Due to the wide varieties of available flavonoids, it is tough to assess the consumption of total flavonoids or each kind of flavonoid. The difficulty of measuring flavonoids intake and the limited epidemiological studies made our research to a certain degree of heterogeneity. Most studies used a food frequency questionnaire (FFQ) or a dietary history questionnaire (DHQ) to evaluate flavonoid consumption, which is likely to lead to measurement bias; while other studies assessed exposure on urine or serum levels, but just reflected the short-term exposure of subjects, in consequence, randomness cannot be ignored. Besides, in addition to studies on morbidity, we also included some cohort studies with follow-up outcomes of recurrence or death to jointly probe the association between flavonoids and HRCs, which is presumably one of the origins of heterogeneity.

The research has some advantages that deserve attention. First, this meta-analysis systematically summarized the effective evidence between flavonoids and HRCs. Second, we objectively launched a comprehensive search for studies from 1999 to 2022. Compared with previous meta-analyses, this study included more cohort studies and case–control studies, which undoubtedly provides more tangible and favorable evidence for guiding flavonoids in the prevention of HRCs. Third, most categories of flavonoids were evaluated, including total flavonoids, flavonoid subclasses, and individual compounds in each subclass. Moreover, inclusion and exclusion criteria established were relatively strict. All individual studies included were rated as medium or high quality, which somewhat avoided the insufficiency and unreliability of the results conferred by low-quality studies.

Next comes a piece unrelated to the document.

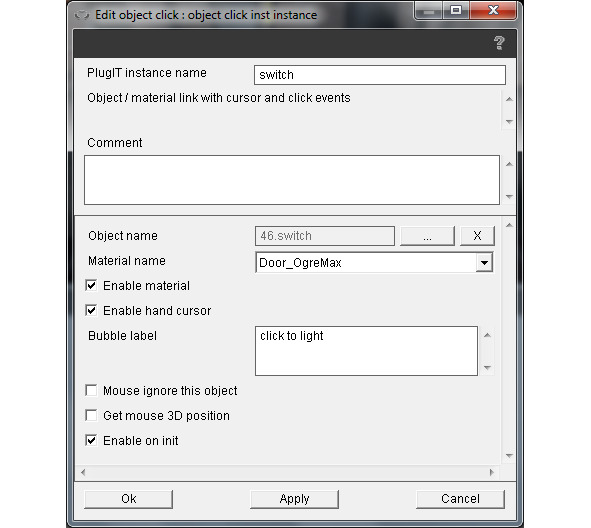Toggle Enable hand cursor checkbox

91,311
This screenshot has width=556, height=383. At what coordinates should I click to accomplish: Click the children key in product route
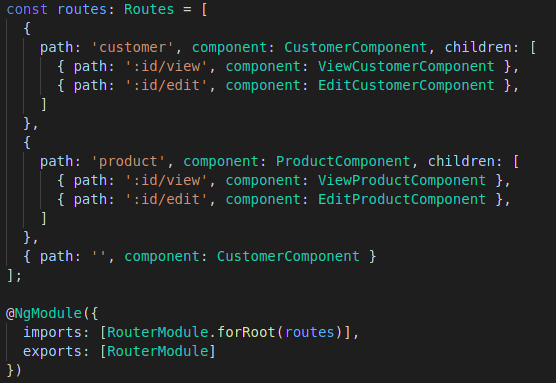tap(461, 161)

On the contrary, there are some limitations and challenges to be settled in the research. As only observational studies were included, evidence power is not very strong yet. The sample size of individual studies is small and there may still be other unknown confounding factors affecting the results. This limits the opportunities for extrapolation. Further intervention studies are needed to confirm our conclusion. The number of eligible studies is still limited, especially for certain cancers, thus flavonoid subclasses cannot be synthetically analyzed. Further, the criteria for the included studies allowed no subgroup analyses based on dietary and other sources (urine/serum/plasma) of flavonoids to be performed. For the sake of avoiding unnecessary heterogeneity, RCTs were not included in our meta-analysis. Limited clinical trials have prevented our results from providing more conclusive evidence.

Conclusions

In conclusion, there is a small amount of evidence that total flavonoids, flavonols, flavones, flavanones, flavan-3-ols and isoflavones may be associated with a lower or higher risk of certain HRCs, which maybe provide guidance for diet guidelines to a certain extent in the future. Nonetheless, due to limited data, further prospective studies and a larger number of subjects are warranted to be verified and provide stronger evidence.